WHAT THE EXERCISE ASKS ▸ Copy out all lines from the entries below in which "click" occurs.

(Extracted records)
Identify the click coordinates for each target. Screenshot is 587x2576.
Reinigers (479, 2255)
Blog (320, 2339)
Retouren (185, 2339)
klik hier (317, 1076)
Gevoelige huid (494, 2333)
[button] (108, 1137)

--

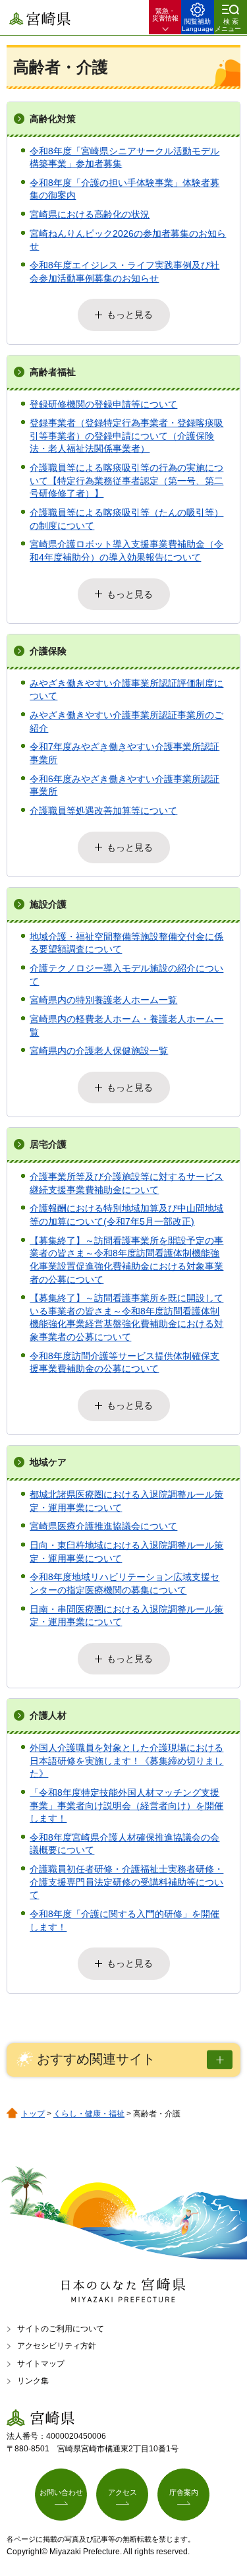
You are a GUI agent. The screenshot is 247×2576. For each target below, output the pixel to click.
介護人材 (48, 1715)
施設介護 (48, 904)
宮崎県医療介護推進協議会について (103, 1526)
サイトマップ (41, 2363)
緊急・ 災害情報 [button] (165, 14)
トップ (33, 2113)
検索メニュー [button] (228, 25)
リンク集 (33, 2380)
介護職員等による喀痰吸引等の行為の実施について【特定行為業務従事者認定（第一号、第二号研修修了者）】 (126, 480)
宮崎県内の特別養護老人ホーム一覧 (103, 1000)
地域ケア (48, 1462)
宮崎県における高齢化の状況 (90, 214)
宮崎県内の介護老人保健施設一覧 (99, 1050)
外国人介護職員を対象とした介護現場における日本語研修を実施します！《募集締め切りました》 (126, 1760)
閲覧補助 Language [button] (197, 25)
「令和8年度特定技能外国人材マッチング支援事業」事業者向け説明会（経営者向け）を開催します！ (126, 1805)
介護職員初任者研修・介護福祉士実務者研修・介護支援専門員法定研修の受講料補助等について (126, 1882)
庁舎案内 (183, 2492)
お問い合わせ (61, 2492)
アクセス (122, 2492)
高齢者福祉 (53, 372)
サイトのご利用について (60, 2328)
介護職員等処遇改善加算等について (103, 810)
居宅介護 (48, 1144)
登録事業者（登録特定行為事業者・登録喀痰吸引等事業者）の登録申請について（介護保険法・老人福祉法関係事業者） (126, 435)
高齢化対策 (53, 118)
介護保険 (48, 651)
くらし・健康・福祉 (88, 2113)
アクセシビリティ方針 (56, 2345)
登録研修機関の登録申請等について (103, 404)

...

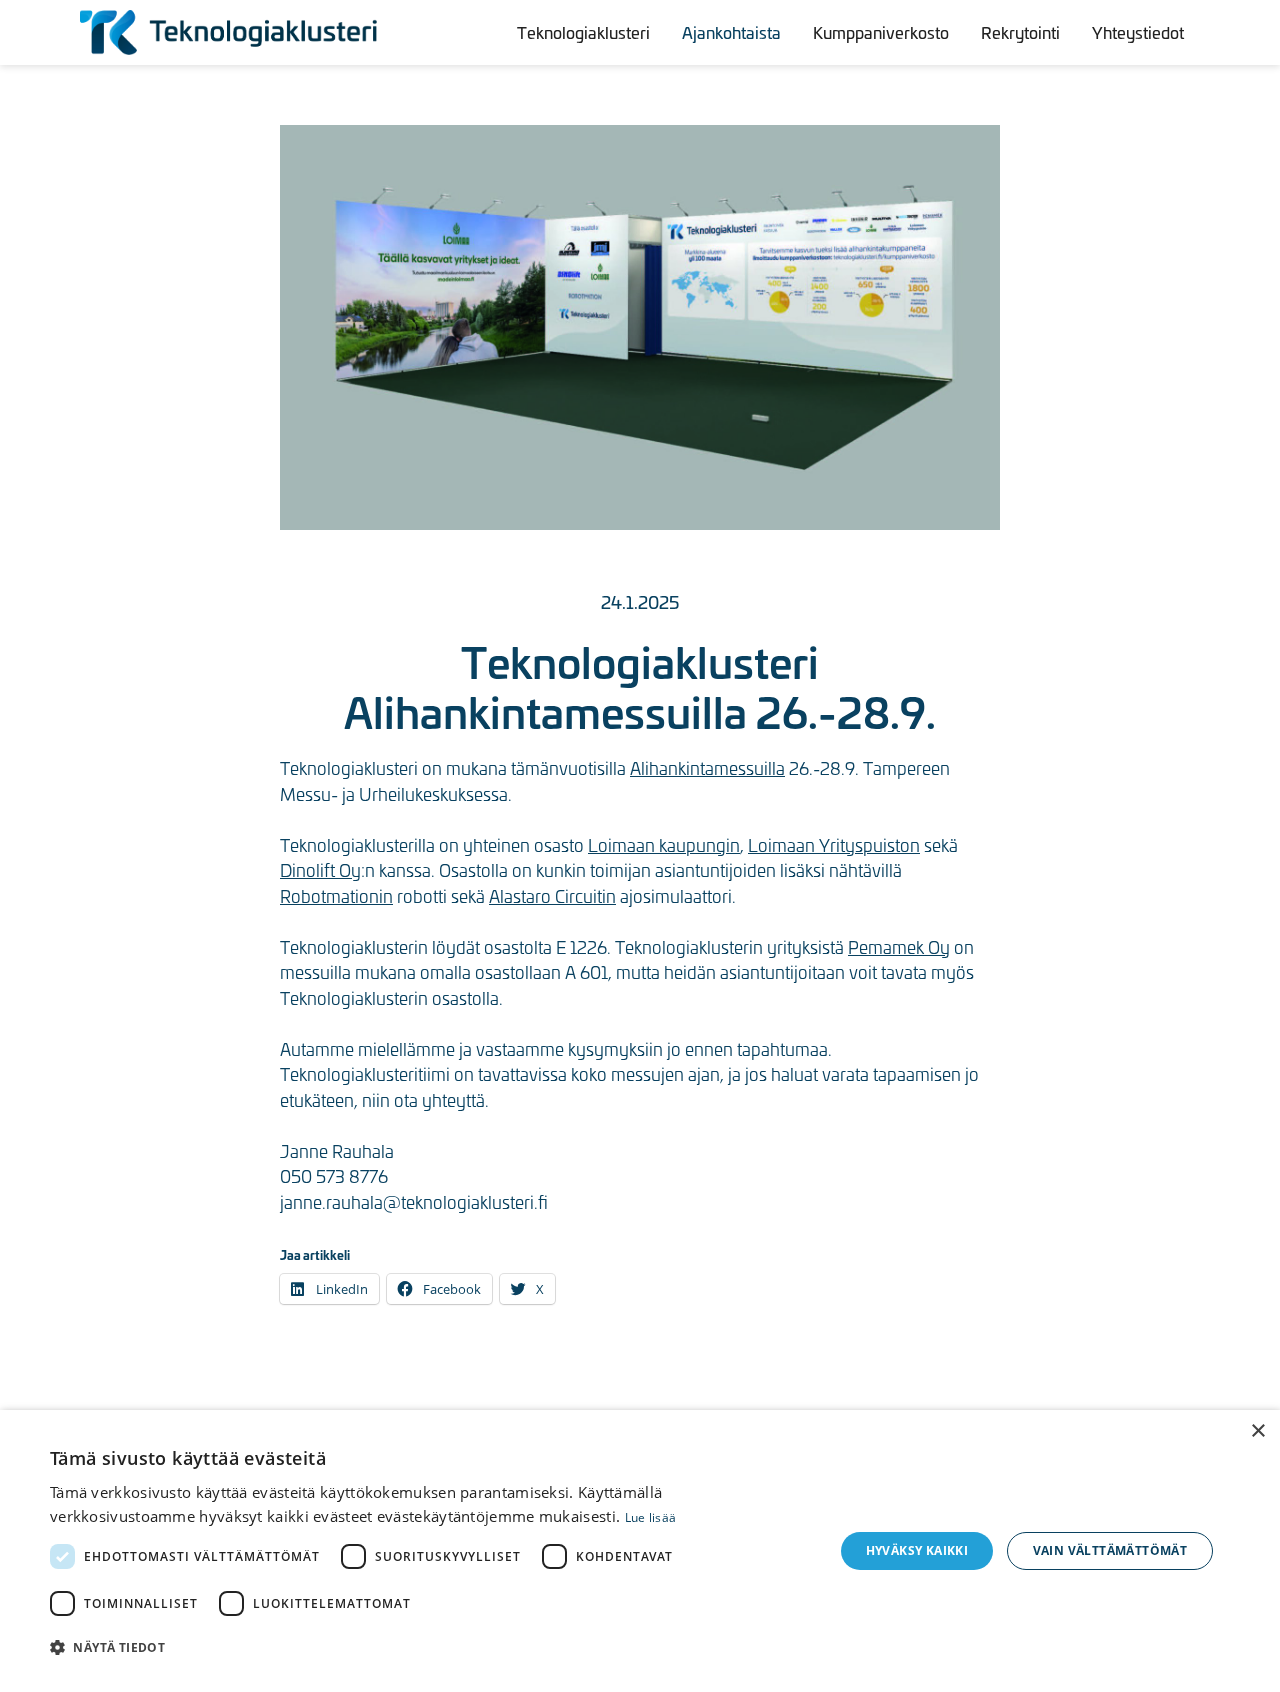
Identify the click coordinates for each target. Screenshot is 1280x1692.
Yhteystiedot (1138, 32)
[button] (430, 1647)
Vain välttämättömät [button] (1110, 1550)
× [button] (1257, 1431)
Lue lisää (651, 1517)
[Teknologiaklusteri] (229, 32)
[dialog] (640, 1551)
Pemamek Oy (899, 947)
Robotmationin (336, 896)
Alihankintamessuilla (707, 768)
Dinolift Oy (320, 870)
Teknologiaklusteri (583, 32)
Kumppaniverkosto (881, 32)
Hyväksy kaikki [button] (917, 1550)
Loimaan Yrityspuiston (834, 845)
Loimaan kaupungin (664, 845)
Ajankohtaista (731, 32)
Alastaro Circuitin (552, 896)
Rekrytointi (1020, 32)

SOLUTION FOR THIS EXERCISE ▸
Identify the click coordinates for each target. Screenshot is 587x2576.
You are a GUI agent. The screenshot is 247×2576. For each target below, output the pixel to click.
Identify the click coordinates for each target. Screenshot is 1280x1692.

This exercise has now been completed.